W_in = irrational_sign_input(approx_res_size, size(train_x, 2), input_weight)

rmmcrj = RMM(Wcrj, train_x, train_y, W_in, memory_size, beta)
rmmscr = RMM(Wscr, train_x, train_y, W_in, memory_size, beta)
rmmdlrb = RMM(Wdlrb, train_x, train_y, W_in, memory_size, beta)
rmmdlr = RMM(Wdlr, train_x, train_y, W_in, memory_size, beta)


Now that we have our trained RMM we want to predict the one step ahead henon map and compare the results obtained with different reservoirs. In oreder to do so we are first going to implement a quick nmse function :

function NMSE(target, output)
num = 0.0
den = 0.0
sums = []
for i=1:size(target, 2)
append!(sums, sum(target[:, i]))
end
for i=1:size(target, 1)
num += norm(output[i, :]-target[i, :])^2.0
den += norm(target[i, :]-sums./size(target, 1))^2.0
end
nmse = (num/size(target, 1))/(den/size(target, 1))
return nmse
end


after that we are going to predict the system and compare the results:

rmms = [rmmcrj, rmmscr, rmmdlrb, rmmdlr]

for rmm in rmms
output2 = RMMdirect_predict(rmm, test_x)
println(NMSE(train_y, output2))
end

1.4856355716974217
1.4868276240921912
1.5624183281454223
1.5237046076873637
`

As we can see the best performing architecture is the one with the CRJ reservoir. The SCR closely follows.
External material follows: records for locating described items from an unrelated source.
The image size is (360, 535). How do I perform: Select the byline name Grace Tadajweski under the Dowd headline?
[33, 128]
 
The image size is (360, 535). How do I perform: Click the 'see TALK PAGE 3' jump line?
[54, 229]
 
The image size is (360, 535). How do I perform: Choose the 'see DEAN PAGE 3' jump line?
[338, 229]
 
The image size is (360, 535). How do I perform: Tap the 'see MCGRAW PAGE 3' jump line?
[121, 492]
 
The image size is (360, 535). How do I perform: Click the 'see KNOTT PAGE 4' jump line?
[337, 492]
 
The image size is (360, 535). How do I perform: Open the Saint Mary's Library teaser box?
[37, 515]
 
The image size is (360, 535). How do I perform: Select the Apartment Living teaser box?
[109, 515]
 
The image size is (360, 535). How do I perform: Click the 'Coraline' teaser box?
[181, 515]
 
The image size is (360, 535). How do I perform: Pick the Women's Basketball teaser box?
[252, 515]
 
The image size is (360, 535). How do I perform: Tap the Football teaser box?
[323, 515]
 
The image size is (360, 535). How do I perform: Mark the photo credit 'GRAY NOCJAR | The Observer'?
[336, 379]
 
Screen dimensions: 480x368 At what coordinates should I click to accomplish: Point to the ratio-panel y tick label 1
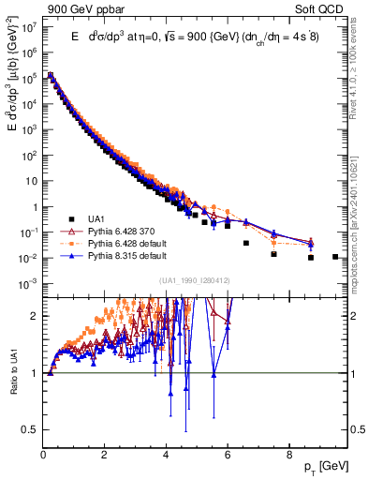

This tests are not the one used in the paper, but given that I was a little behind with the implementation I thought to do a couple of quick and easy ones instead. The model is really interesting and I want to continue to explore the possibilities that it offers. The implementation, while working, is not yet finished: there are a couple of finishing touches to give and a couple of more checks to do. I really want to be able to reproduce the results of the paper but the base implementations of ESN in ReservoirComputing and the paper code are really different, and it will take at least another week of full work to unravel all the small details. Huge thanks to the author Benjamin Paaßen that answered quickly and kindly to my emails.

As always, if you have any questions regarding the model, the package or you have found errors in my post, please don’t hesitate to contact me!

## Documentation

 Paaßen, Benjamin, and Alexander Schulz. “Reservoir memory machines.” arXiv preprint arXiv:2003.04793 (2020).

 Graves, Alex, Greg Wayne, and Ivo Danihelka. “Neural turing machines.” arXiv preprint arXiv:1410.5401 (2014).

 Rodan, Ali, and Peter Tiňo. “Simple deterministically constructed cycle reservoirs with regular jumps.” Neural computation 24.7 (2012): 1822-1852.

 Rodan, Ali, and Peter Tino. “Minimum complexity echo state network.” IEEE transactions on neural networks 22.1 (2010): 131-144.